Instructions for the task — Could you repeat the entries below exactly, but only from the line with "Blog (21, 2312)" through the line with "[Fermer] (360, 1078)", and without any picture?

Exercise data —

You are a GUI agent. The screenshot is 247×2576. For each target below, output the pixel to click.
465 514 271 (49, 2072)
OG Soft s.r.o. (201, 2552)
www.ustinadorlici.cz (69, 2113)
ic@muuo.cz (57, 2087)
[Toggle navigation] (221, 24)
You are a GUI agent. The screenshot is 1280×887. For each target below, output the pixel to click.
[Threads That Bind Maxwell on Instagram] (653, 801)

* * *

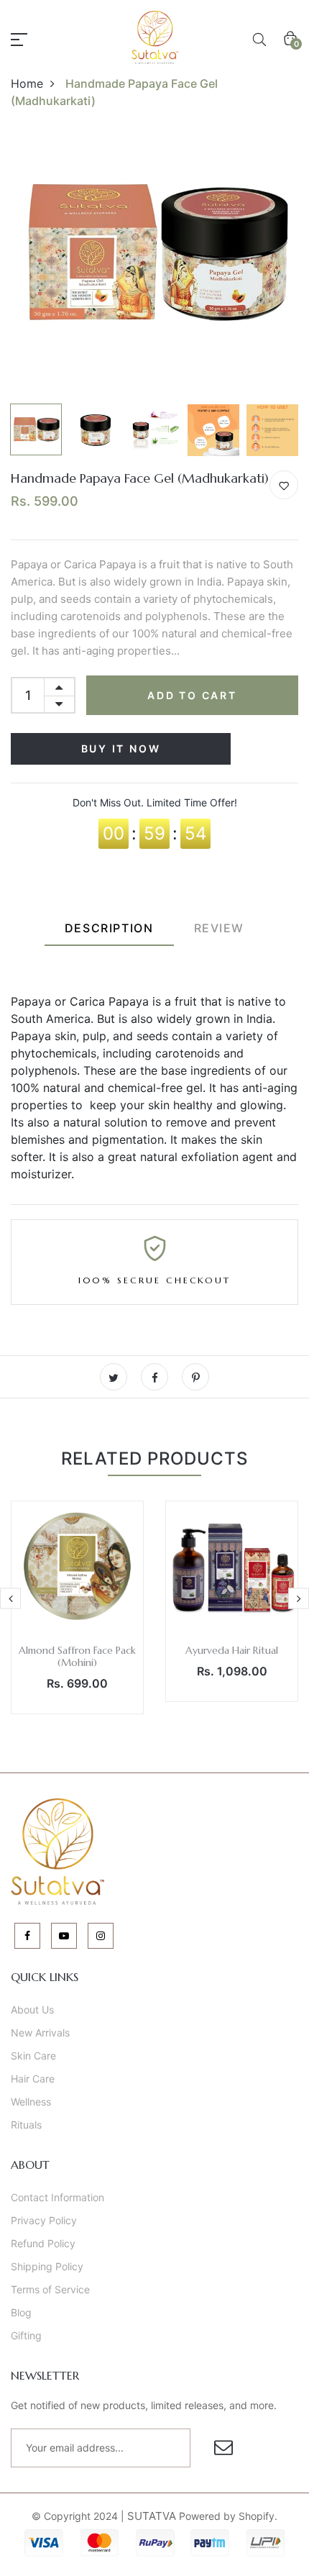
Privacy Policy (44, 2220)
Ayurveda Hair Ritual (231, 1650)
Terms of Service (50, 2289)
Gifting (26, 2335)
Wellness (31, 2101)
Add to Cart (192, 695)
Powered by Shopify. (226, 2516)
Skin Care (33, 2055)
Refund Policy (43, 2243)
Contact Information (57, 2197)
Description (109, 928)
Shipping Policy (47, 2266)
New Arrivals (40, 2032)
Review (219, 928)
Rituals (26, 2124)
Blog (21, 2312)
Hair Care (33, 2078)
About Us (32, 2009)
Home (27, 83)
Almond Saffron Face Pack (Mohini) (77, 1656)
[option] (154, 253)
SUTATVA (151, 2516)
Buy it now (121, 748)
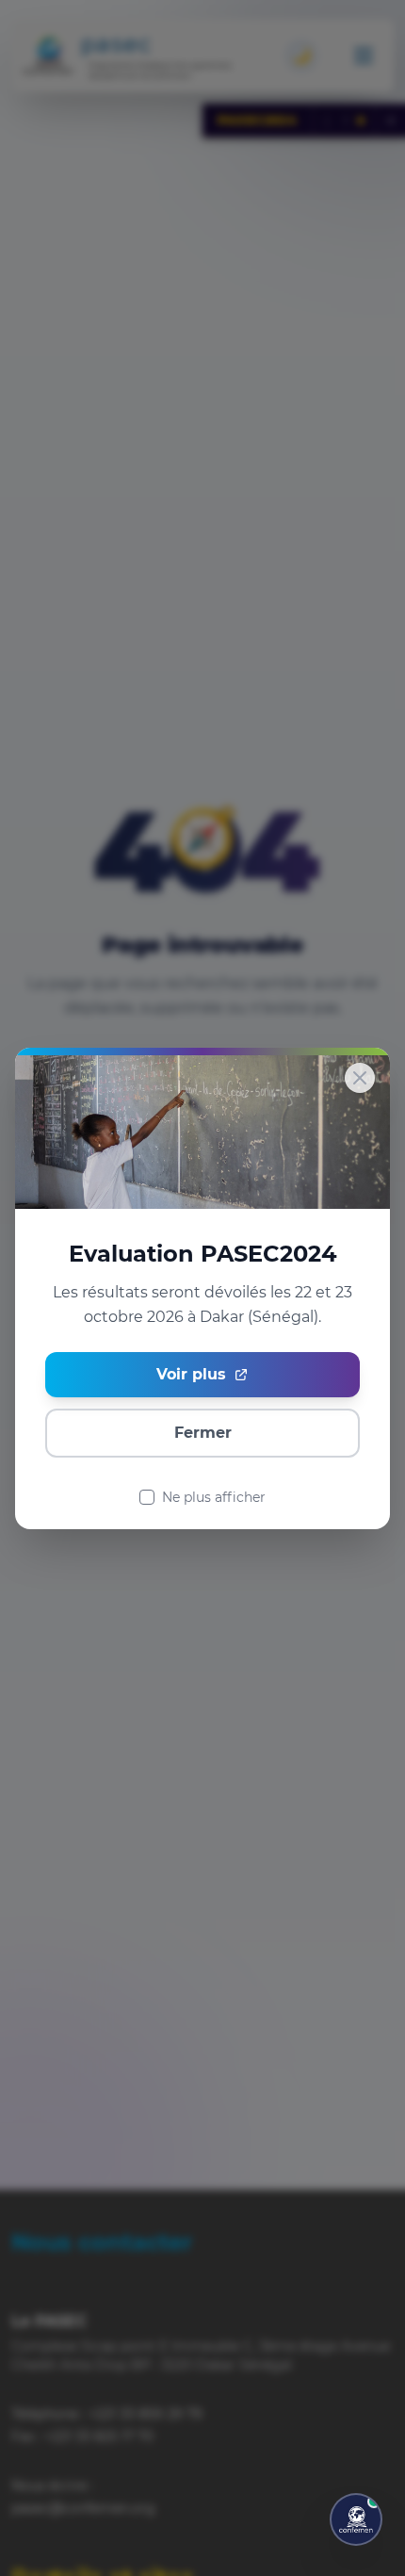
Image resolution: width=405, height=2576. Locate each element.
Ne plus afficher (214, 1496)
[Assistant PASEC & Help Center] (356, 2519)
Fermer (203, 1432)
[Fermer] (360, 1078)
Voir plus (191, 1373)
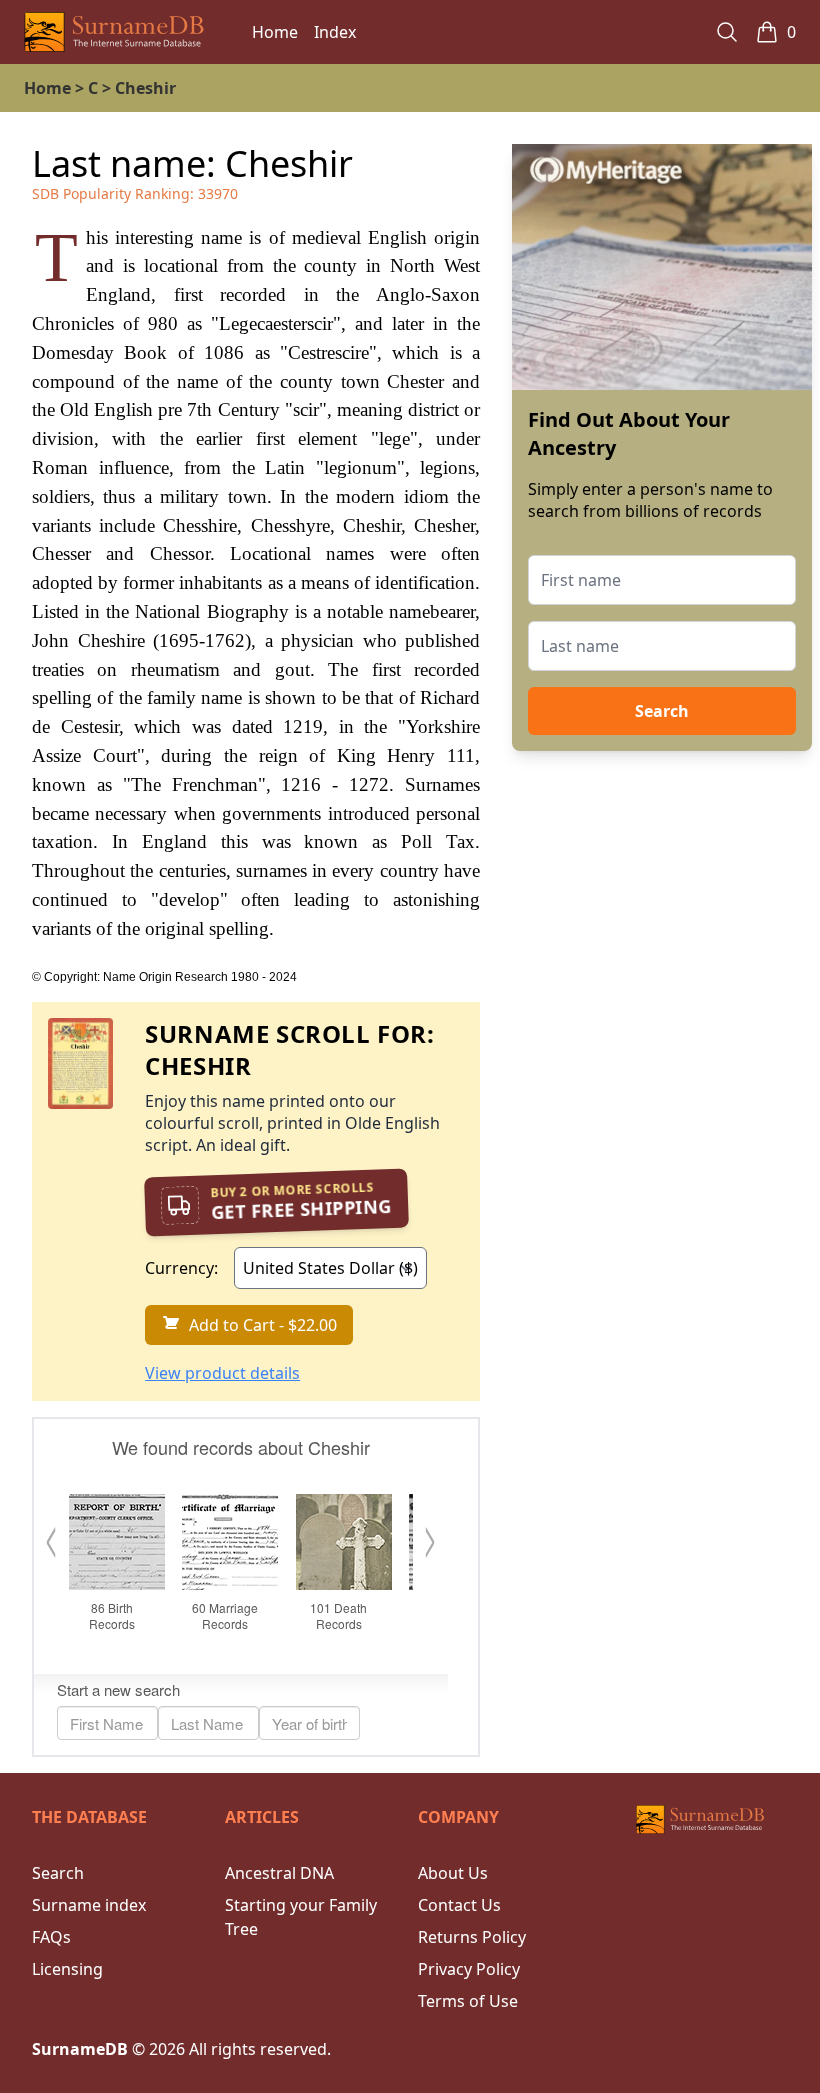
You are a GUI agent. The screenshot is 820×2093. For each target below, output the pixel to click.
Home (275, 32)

Response to the exercise —
Blog (21, 2312)
Hair Care (33, 2078)
About Us (32, 2009)
Home (27, 83)
Almond Saffron Face Pack (Mohini) (77, 1656)
[option] (154, 253)
SUTATVA (151, 2516)
Buy it now (121, 748)
Image resolution: width=405, height=2576. Locate each element.
Ne plus afficher (214, 1496)
[Assistant PASEC & Help Center] (356, 2519)
Fermer (203, 1432)
[Fermer] (360, 1078)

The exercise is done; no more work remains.